Simultaneously, in the early ’90s, Blackwell created Island Outpost a South Beach based hotels and resorts company that purchased and managed hotels such as the Marlin Hotel in South Beach, Miami and Jamaica’s Strawberry Hill (1992), followed closely by Bahamian Pink Sands and Compass Point and The Caves, Jake’s and Golden Eye, in Oracabessa, Jamaica. Chris currently lives in Jamaica and has made the island his base of operation for several companies. These include multiple hotel properties – Golden Eye, Strawberry Hill in St Andrew, and the Caves in Negril, Jamaica. In recent years he has had some difficulty staying away from his family’s legacy and in 2009 he introduced his own brand of fine rum “Blackwell Black Gold” to the international market.

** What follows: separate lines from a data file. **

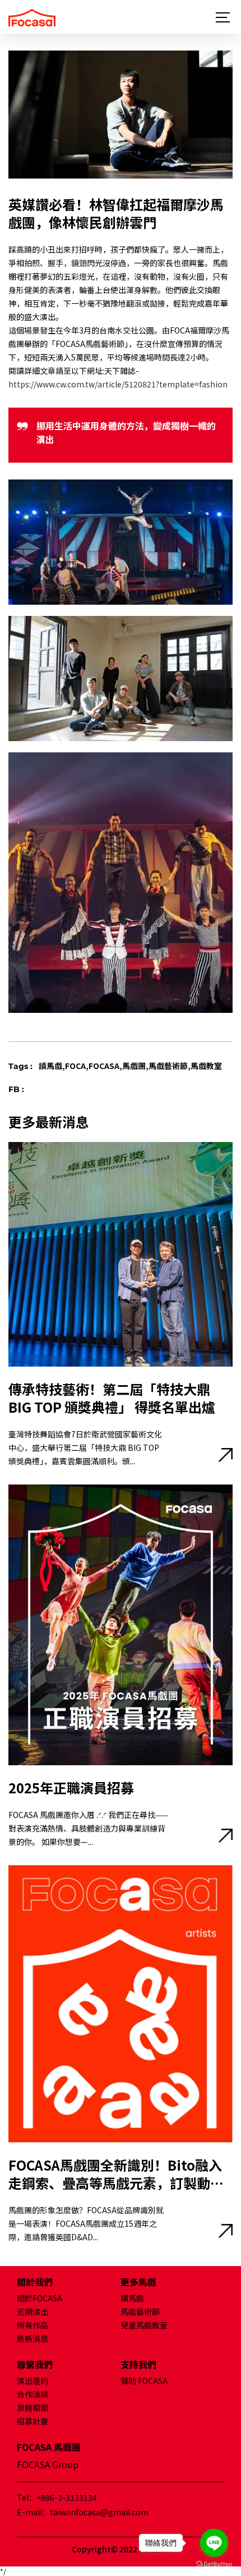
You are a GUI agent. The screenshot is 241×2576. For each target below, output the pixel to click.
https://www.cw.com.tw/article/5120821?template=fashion (118, 384)
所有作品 (32, 2325)
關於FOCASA (39, 2298)
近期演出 (32, 2311)
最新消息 (32, 2338)
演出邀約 (32, 2380)
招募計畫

In April 2009, the UK magazine Music Week named Blackwell the most influential figure in the last 50 years of the British music industry. When he was inducted into the Rock & Roll Hall of Fame in 2001, they described him as the “single person most responsible for turning the world on to reggae music”.  Although others like Johnny Nash and Paul Simon have certainly played a part in introducing reggae music to the US, Chris certainly stands out as the individual who took reggae around the world.  Today at the ripe “young” age of late seventies – when most people who have made such significant contributions to our lives are ready to retire, he spends most of his time with his favorite philanthropic organizations.  Among them – the Island ACTS, the Oracabessa Foundation, the Mary Vinson Blackwell Foundation (established in honor of his late wife to whom he was married from 1998 till 2009), and the Jamaican Conservation Trust.